Der "Presse" zufolge hat sich das Höchstgericht nicht inhaltlich mit der Sache beschäftigt. Der VwGH bemängelte stattdessen, dass die FMA einen Alternativvorwurf erhoben und damit gegen das sogenannte Bestimmtheitsgebot verstoßen habe, also dass sie nicht klar genug zum Ausdruck gebracht habe, wogegen die RBI tatsächlich verstoßen haben soll, heißt es in dem Bericht.

Ermittlungen nach den "Panama Papers"

"Die RBI war bisher immer schon der Auffassung, dass sie alle rechtlichen Verpflichtungen zur Verhinderung von Geldwäsche erfüllt hat und die gegenständlichen Anforderungen der FMA überschießend sind", wird RBI-Compliance-Leiter Christoph Lehner in der "Presse" zitiert.

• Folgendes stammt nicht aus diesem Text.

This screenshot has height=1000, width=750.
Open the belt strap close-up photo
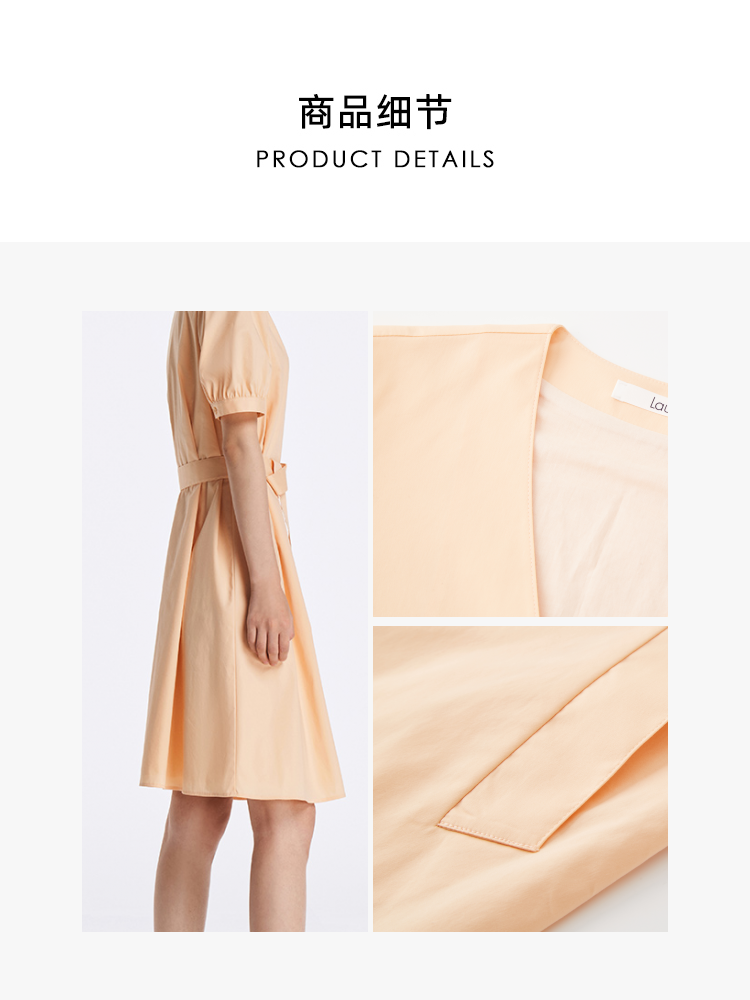coord(520,779)
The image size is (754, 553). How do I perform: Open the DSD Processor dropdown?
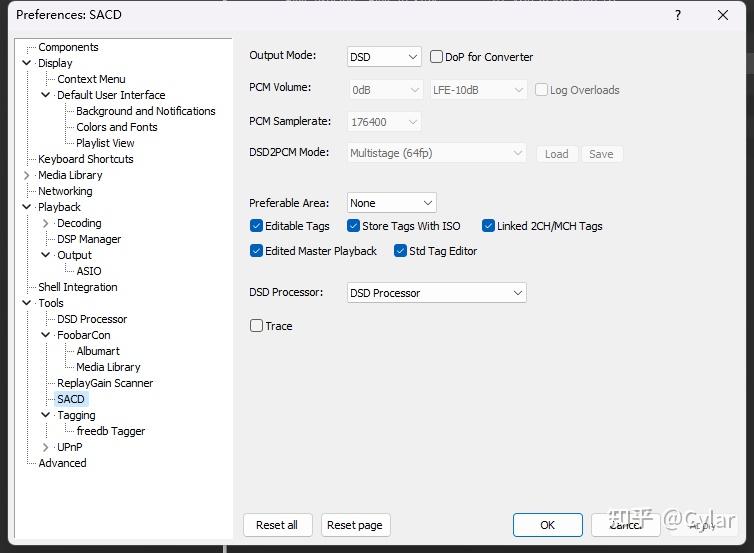click(436, 293)
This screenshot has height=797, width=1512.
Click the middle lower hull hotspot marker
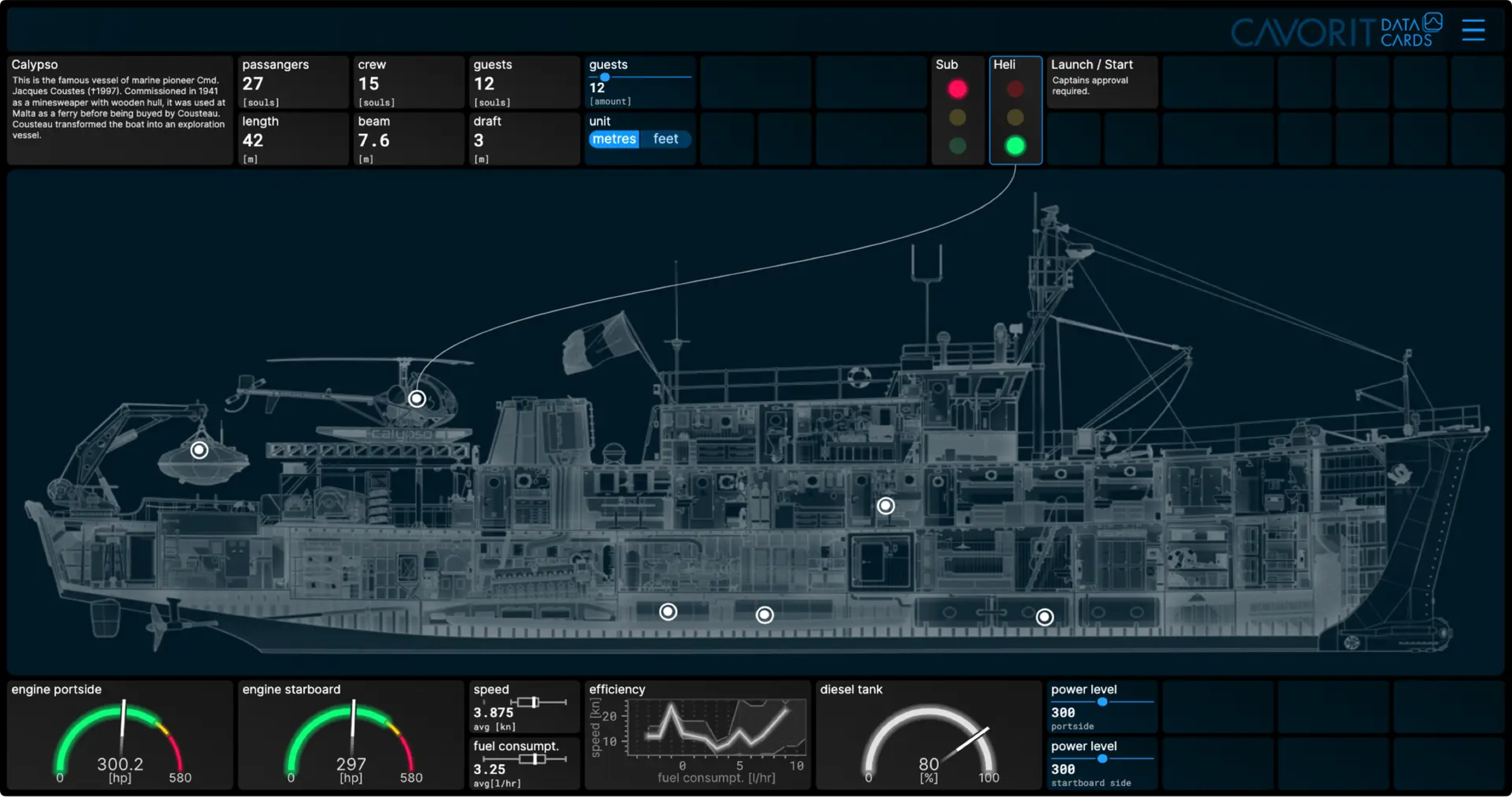pos(764,614)
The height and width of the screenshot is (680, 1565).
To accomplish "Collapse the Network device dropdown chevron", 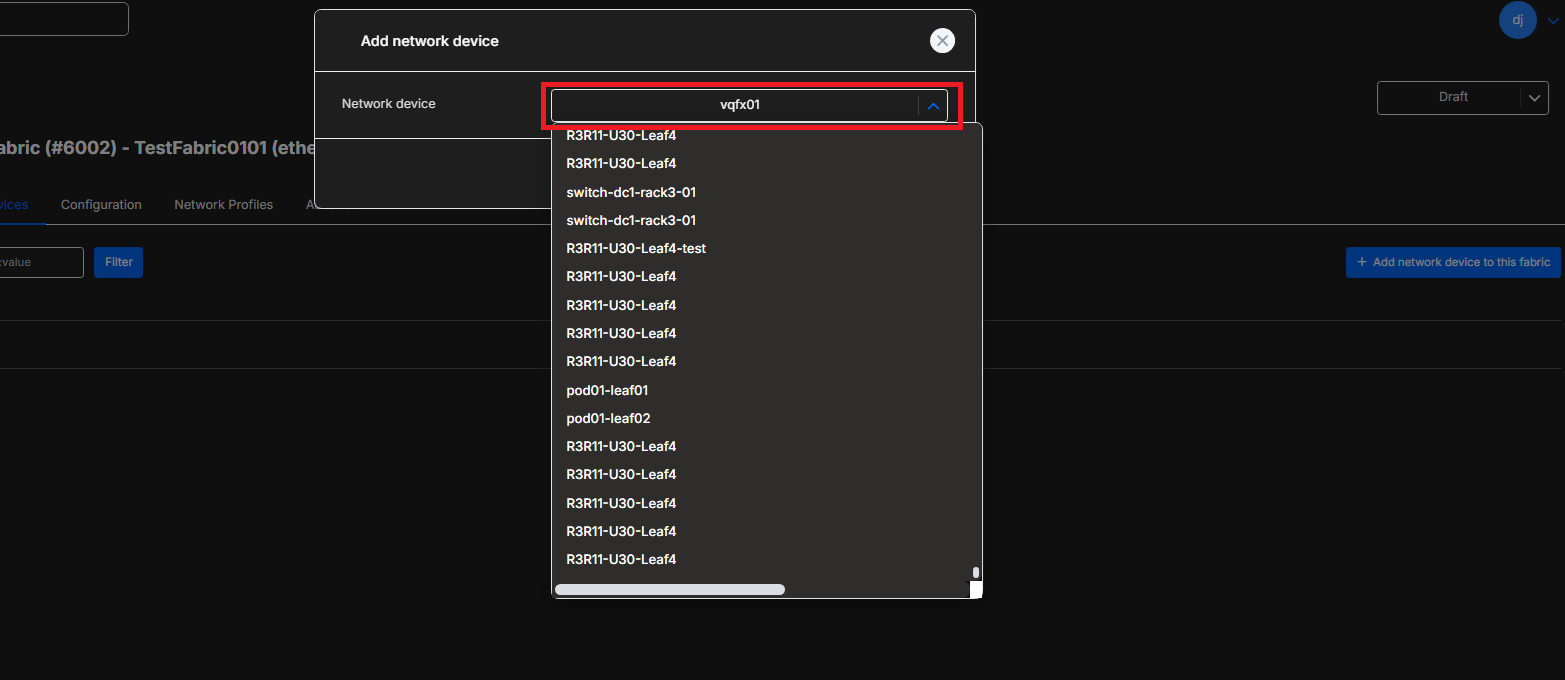I will pyautogui.click(x=933, y=105).
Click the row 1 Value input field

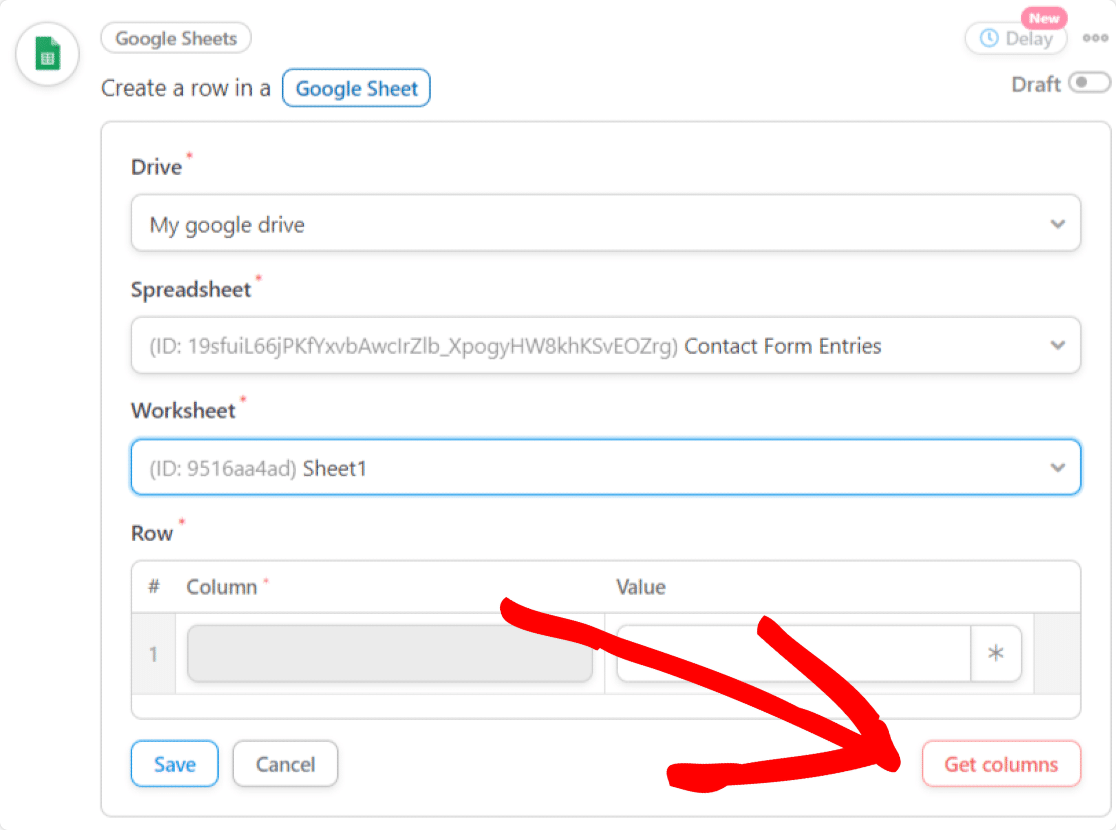[794, 653]
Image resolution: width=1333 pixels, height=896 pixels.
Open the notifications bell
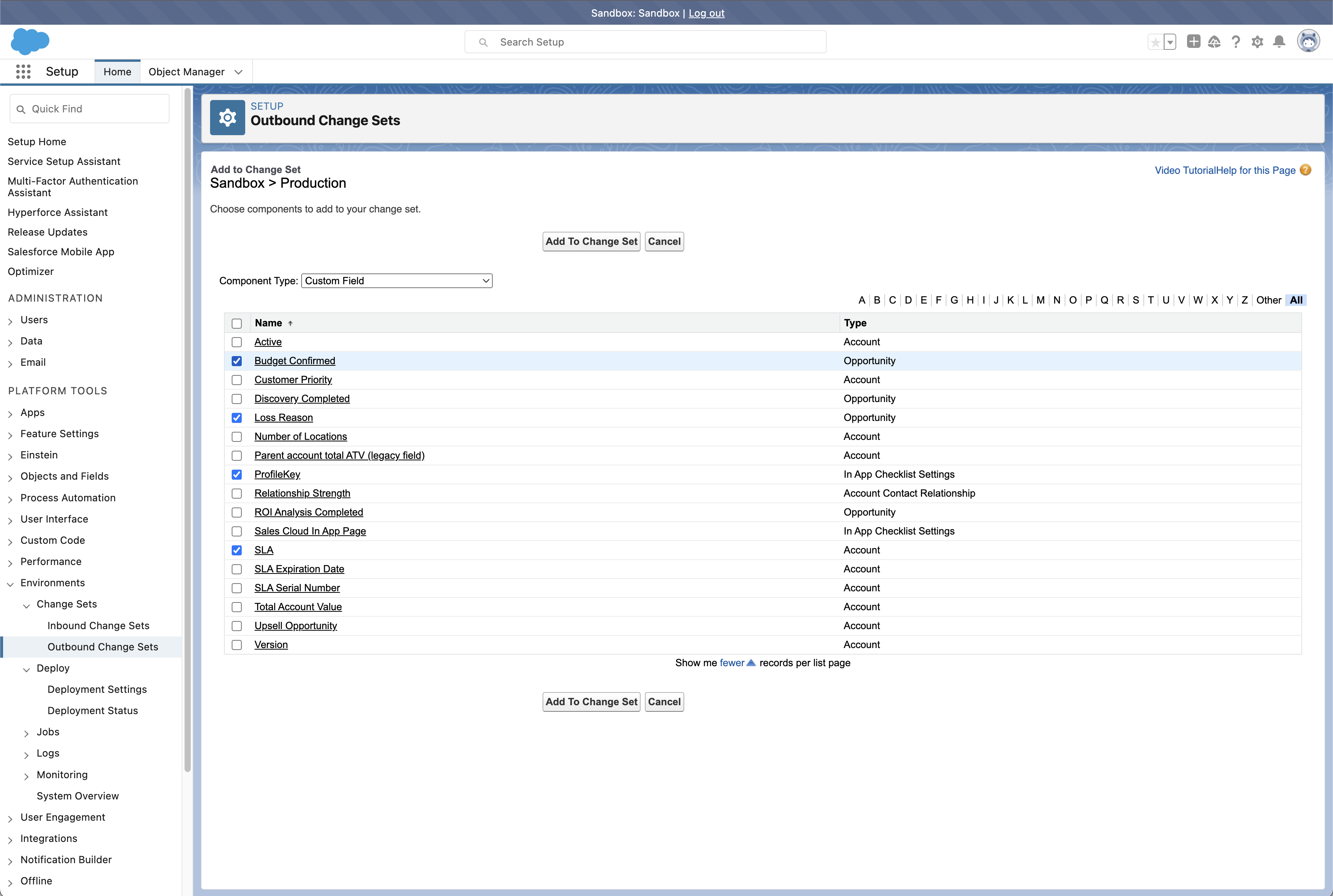(1279, 42)
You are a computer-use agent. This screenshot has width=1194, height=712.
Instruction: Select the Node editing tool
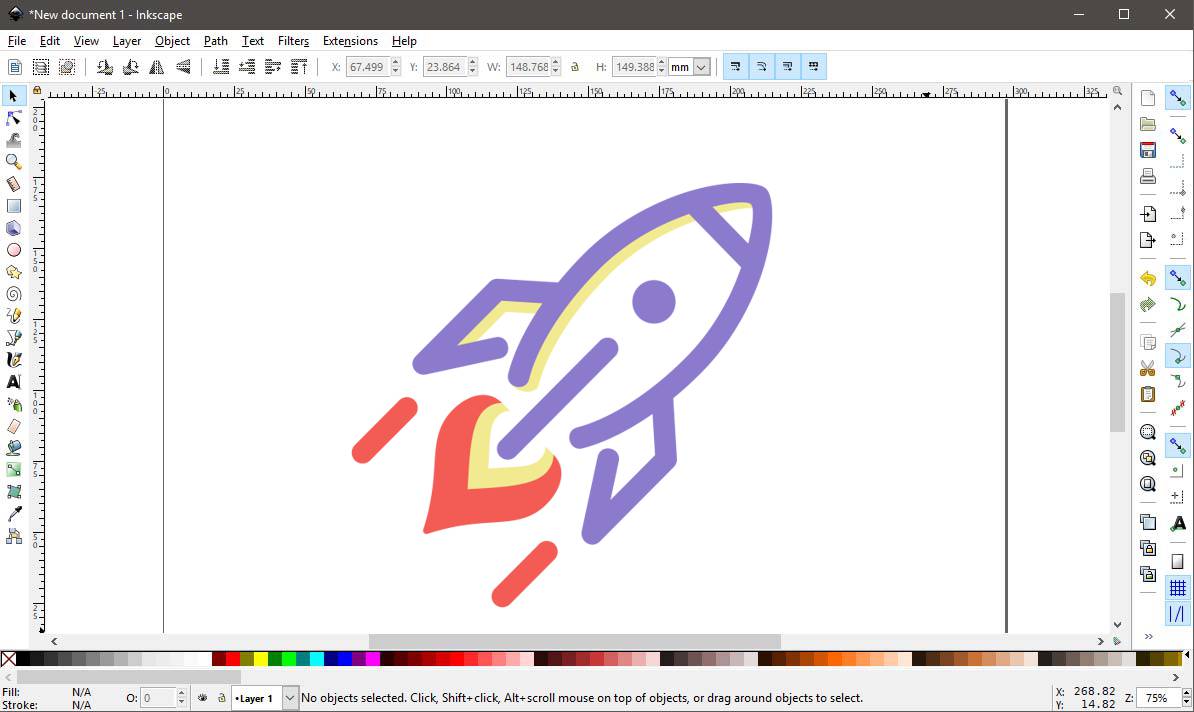coord(13,118)
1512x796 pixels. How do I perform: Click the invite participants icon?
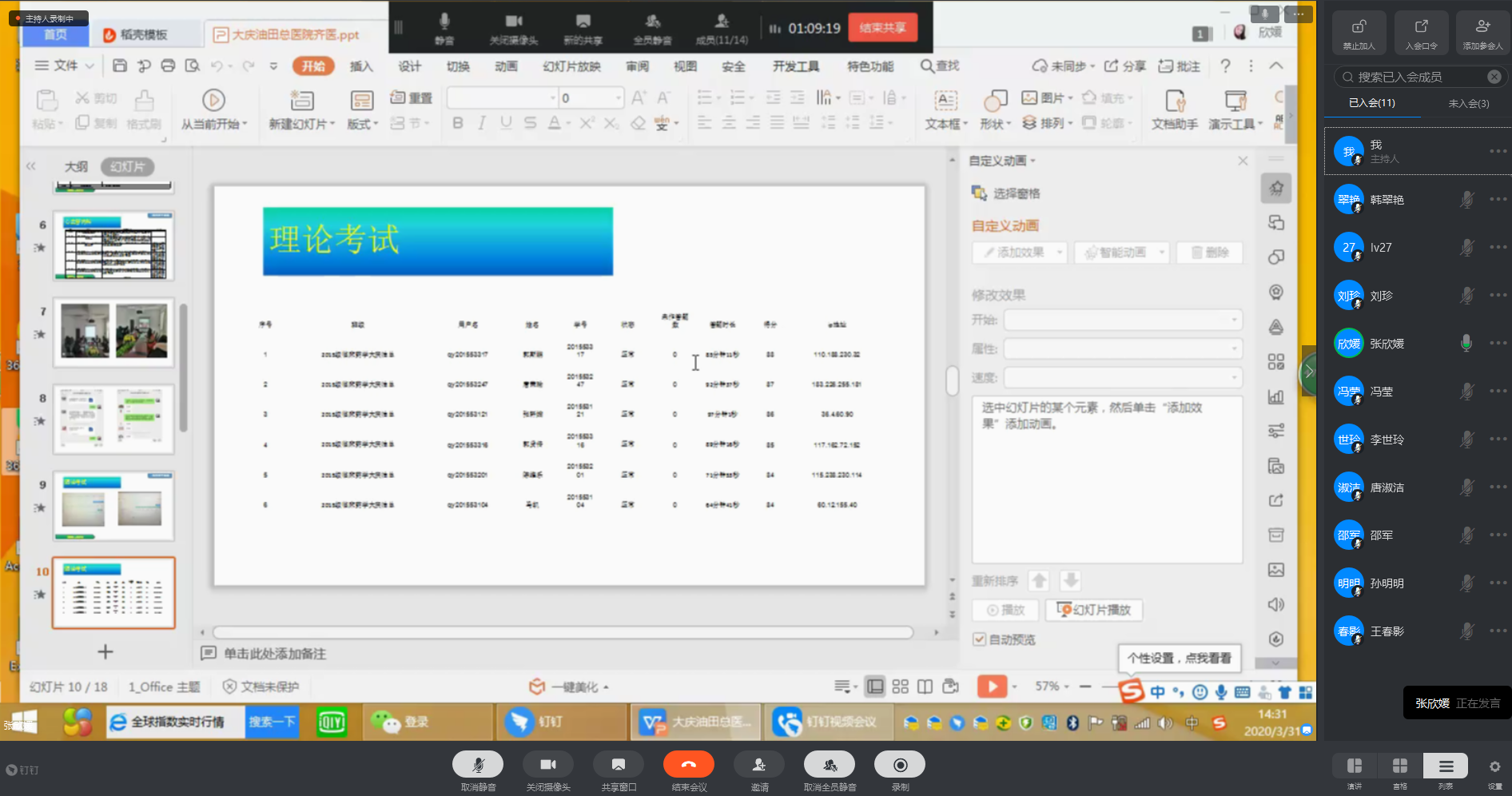pos(758,765)
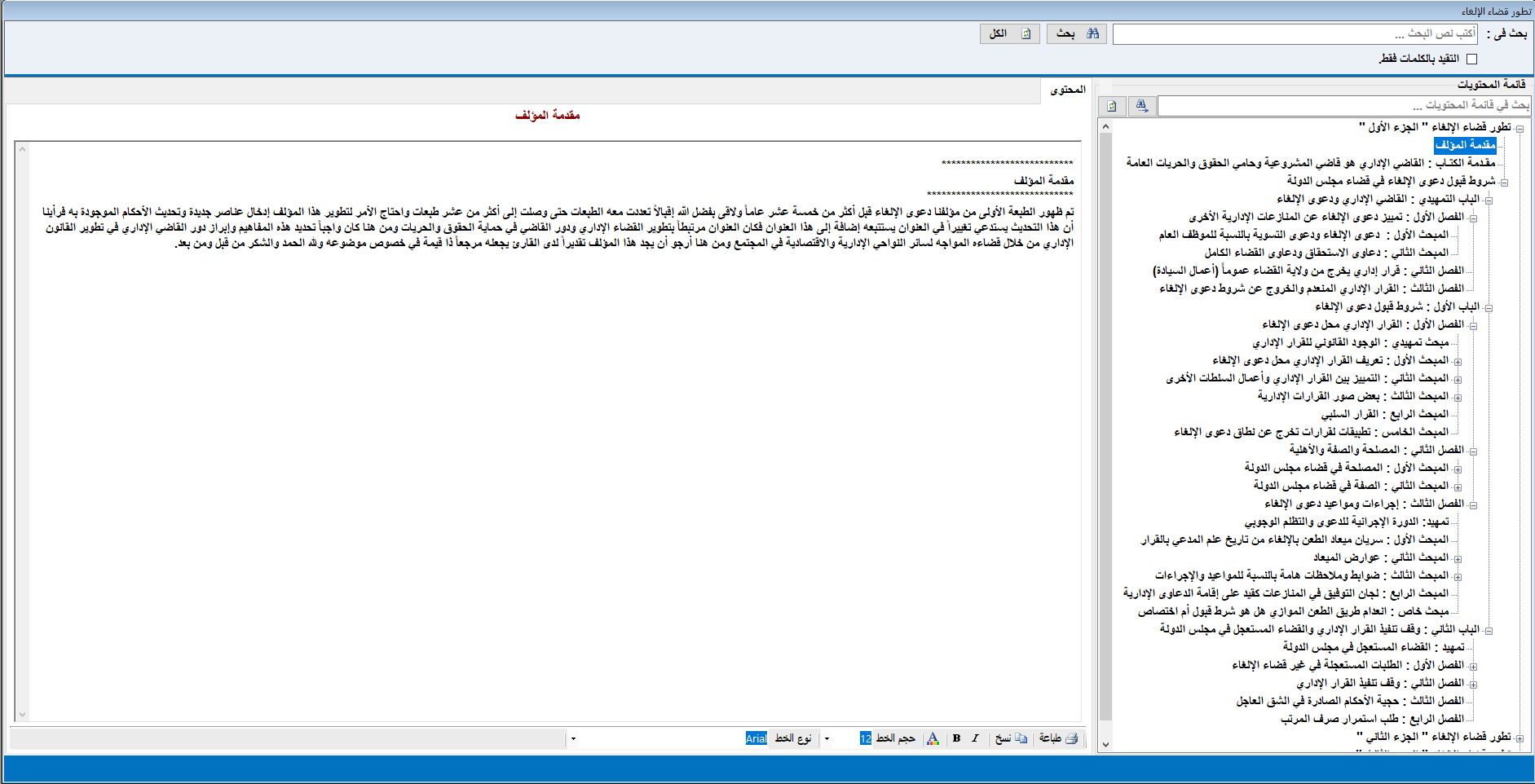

Die Strafe der FMA stand indirekt im Zusammenhang mit Enthüllungen durch die "Panama Papers". Die FMA hatte einen Verstoß gegen die "Sorgfaltspflichten zur Verhinderung von Geldwäscherei und Terrorismusfinanzierung" geortet und der RBI im März 2018 2,7 Millionen Euro aufgebrummt. Es war die bisher höchste in Österreich verhängte Strafe für ein solches Vergehen. (APA, 29.12.2019)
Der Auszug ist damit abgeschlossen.